== Segment start ==
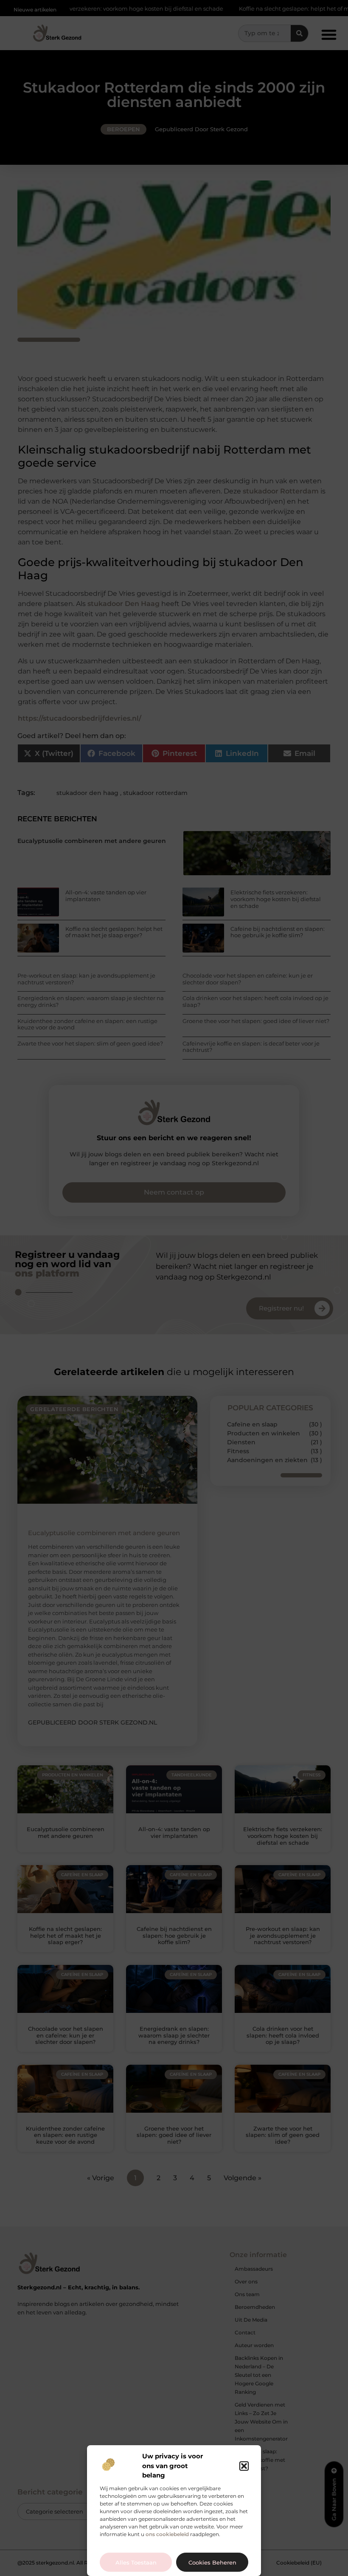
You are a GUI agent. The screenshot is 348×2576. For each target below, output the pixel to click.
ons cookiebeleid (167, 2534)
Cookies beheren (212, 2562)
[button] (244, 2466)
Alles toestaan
== Segment end ==
### Exercise description
Pictures aside, retype the entries above exactly as they are.

### Answer section
You are a GUI agent. The screenshot is 348×2576. For each target below, output the pixel to click.
ons cookiebeleid (167, 2534)
Cookies beheren (212, 2562)
[button] (244, 2466)
Alles toestaan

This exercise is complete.